I have messed around with neural networks a little, but sadly I only have modified code that does not belong to me and I haven't learned much
@upper ginkgo I think Andrew Ng’s coursera course on machine learning is probably one of the most common resources for learning about the math behind neural nets (as opposed to just using them)
So it focuses on math?
It goes into more of the insides and guts of the neural nets than just saying “this package does them, this is how you fit and this is how you predict”
That’d be nice, I haven’t learned the required math knowledge since I’m young and those subjects are taught in higher grades than my current one
I’ll be definitely looking into that course, I hate those guides that explain shit
This covers some of it
It’s a bit sparse in details but the course covers them a bit more in depth
This is the course
Week 4 particularly
Thanks a ton
👍
A confusion matrix tells you about the predictive performance of your classification model. It summarizes the true positives, true negatives, false positives, and false negatives. The diagonal entries tell you how often you’re predicting right, the off diagonals tell you when you’re predicting wrong
Important summary statistics can be derived from the matrix. Namely recall and precision
I know this is a bit of a broad question but does anyone have a good statistics course for python 
Or a good statistics course in general
When I run a Google colab notebook, stored on Google Drive, where is the VM located?
I have all the data located in EU ( which is necessary ), but I'm not sure where the computation is done in the case of using colab notebooks
@mighty tartan what kind of stats?
For finance
I know its a broad question, mostly done the basics like linear regression. Anything that could be helpfull I would aprieciate ❤
@mighty tartan not too sure about finance - quantopian have good resources, and there's also a python for finance book which has some stats and stuff in it iirc (monte carlo syms and stuff)
yea looked into those :p (also looked into the book)
anyways thx for wanting to help me out ❤
guys can anyone explain when to use feature scaling and normalization?
is it necessary to use it in all the models?
also, when to use StandardScaler and when to use MinMaxScaler?
@mighty tartan google stat110
@river plume It depends on your data and what you are doing
If you want to use PCA, you need to use standardscaler to bring the mean to 0 and sd to 1
MinMaxScaler is generally used to bring all values between 0 and 1
This is useful for certain classification problems
models
arigato ^^
@river plume You do not need to scale / normalise your data for all models only those which use distances in the feature space to extra insight and perform classification. The likes of K-NearestNeighbour and K-Means are sensitive to scale where as tree based algorithms are not. You will need to understand the internals of your models to understand when scaling / normalisation is or is not required.
hi guys, I have a signal with samples equal to 120 and another signal was samples equal to 240. Im trying to rediscretise one of the signals in space of another.
I tried this method which works (i.e. PyCharm doesn't complain) but I feel like i'm loosing information by doing that.
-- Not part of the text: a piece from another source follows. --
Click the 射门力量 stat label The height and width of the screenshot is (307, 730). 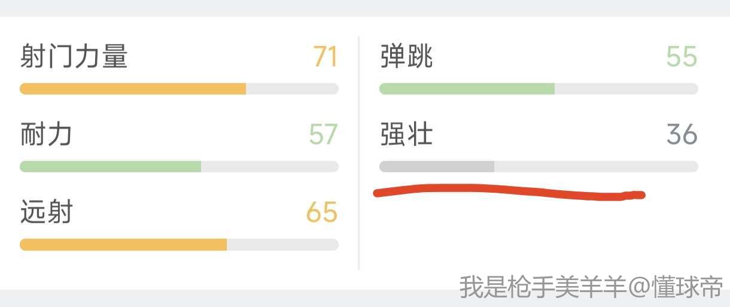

signal_ = (self.sampling_rate*self.sample_time)
signal_ = int(signal_)
scaling = int(signal_/samples)
new_signal = self.signal[::scaling]
return new_signal
another approach could be taking the signal to fourier domain and change samples but I don't see how I can do that
any idea?
Tau wrote it better
Hello, I was advised to try this forum to guide me in the right direction. I'm a beginner in python. Just started learning a month ago today, I think. And I'm struggling with career fields to go into. I believe I'd like to work with BCI research or human perception research with virtual reality in the future, and was told by someone in the careers tab that this space may be able to tell me if data science was the correct route to go.